I run this command

find -iname *something*

It normally searches in subfolders but if I have a file that matches the criteria in the working directory it only reports it and stops. I'm thinking to write a function that first searches sub folders in current directory than issue many find commands for each of them but I feel there should be an easier way... Actually I think it should be the default behavior, so maybe I have something wrong in some setup file?

  • 2
    do you have it aliased or hidden with a function? alias find and declare -f find output would clarify the situation
    – Jeff Schaller
    Commented Aug 26, 2016 at 17:51
  • 1
    What happens when you add a dot after find - find . -iname something ?
    – fd0
    Commented Aug 26, 2016 at 17:53

2 Answers 2


Does something include a glob that is being interpreted by the shell? That would cause the expanded filename to be passed to the find command.

For example if you run find -iname *.txt with a file in the current directory called file.txt then the resulting command after shell expansion would be find -iname file.txt.

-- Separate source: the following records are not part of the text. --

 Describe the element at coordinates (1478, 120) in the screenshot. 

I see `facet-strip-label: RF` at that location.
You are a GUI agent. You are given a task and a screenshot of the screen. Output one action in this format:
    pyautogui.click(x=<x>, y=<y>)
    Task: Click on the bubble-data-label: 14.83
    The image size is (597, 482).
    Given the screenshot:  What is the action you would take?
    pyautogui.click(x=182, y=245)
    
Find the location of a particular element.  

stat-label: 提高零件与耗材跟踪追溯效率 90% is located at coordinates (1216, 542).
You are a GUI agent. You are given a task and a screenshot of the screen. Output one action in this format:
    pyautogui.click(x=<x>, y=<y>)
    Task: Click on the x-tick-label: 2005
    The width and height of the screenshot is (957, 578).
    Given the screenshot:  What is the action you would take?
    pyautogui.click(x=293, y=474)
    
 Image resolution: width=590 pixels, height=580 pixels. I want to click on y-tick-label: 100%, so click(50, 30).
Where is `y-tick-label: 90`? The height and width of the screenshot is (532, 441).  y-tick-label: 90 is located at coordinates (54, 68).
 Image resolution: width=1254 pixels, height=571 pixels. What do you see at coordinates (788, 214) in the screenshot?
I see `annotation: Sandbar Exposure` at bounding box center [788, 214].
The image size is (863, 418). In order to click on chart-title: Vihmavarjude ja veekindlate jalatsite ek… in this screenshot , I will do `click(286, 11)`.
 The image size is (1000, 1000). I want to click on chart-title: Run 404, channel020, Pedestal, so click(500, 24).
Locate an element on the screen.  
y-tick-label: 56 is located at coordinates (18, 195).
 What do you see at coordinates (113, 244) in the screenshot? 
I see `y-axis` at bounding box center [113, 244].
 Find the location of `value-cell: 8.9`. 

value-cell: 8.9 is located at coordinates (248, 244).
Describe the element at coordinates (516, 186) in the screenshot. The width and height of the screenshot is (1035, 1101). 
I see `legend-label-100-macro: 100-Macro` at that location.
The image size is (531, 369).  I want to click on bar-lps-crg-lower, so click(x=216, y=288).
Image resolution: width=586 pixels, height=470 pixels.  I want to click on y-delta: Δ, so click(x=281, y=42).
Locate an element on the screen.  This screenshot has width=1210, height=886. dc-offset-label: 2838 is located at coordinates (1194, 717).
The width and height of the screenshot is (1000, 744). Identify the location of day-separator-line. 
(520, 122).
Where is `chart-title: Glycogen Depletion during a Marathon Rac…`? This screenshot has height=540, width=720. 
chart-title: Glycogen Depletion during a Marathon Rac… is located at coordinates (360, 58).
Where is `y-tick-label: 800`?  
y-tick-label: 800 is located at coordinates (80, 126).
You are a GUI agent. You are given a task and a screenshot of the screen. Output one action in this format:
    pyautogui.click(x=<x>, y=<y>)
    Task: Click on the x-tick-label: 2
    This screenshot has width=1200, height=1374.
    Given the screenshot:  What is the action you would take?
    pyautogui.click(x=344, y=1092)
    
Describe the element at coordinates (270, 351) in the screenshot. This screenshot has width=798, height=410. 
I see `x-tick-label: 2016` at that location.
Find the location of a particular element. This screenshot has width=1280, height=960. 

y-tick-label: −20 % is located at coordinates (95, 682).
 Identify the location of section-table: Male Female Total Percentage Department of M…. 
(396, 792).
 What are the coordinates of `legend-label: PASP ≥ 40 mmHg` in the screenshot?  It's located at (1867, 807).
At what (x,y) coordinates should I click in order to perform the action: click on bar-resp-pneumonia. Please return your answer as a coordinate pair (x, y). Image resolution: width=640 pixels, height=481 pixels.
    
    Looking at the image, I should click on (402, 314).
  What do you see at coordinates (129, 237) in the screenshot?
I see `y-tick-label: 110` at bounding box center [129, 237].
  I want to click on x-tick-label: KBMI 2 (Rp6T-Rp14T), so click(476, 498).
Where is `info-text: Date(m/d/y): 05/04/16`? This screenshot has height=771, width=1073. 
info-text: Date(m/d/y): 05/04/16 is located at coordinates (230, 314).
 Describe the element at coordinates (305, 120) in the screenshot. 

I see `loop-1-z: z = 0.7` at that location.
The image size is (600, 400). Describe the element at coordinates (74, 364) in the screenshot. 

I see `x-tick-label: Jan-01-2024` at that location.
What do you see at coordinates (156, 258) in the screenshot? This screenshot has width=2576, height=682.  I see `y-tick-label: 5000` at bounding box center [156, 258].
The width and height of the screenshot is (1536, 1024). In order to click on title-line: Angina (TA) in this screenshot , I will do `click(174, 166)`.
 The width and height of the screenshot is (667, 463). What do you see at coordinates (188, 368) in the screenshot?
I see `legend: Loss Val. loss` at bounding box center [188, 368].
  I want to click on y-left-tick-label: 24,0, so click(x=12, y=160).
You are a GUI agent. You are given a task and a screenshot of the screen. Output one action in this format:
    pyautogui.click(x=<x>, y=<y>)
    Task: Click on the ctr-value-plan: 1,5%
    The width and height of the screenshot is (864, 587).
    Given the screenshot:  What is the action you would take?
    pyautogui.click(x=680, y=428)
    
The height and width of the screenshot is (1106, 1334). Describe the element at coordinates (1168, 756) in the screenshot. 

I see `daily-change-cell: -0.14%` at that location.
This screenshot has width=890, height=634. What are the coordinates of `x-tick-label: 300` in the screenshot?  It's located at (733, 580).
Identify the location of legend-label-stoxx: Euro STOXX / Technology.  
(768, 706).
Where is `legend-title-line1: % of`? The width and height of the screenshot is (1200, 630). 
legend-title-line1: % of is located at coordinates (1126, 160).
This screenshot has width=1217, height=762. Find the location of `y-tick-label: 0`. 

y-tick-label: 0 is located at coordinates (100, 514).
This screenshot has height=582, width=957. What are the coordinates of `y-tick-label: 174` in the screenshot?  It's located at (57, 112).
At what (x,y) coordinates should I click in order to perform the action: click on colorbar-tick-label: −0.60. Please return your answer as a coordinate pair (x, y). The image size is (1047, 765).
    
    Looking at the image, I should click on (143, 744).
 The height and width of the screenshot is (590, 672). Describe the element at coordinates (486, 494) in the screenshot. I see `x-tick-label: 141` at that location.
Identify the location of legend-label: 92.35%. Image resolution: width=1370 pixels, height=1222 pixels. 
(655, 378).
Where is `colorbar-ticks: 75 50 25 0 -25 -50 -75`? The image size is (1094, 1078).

To avoid this pitfall you can escape the glob to send the literal string to the find command with find -iname '*.txt'


If the subfolders are behind symbolic links you have to use the -L option. Try

find -L . -iname '*something*'

According to the find man pages

If -L is in effect and find discovers a symbolic link to a subdirectory during its search, the subdirectory pointed to by the symbolic link will be searched.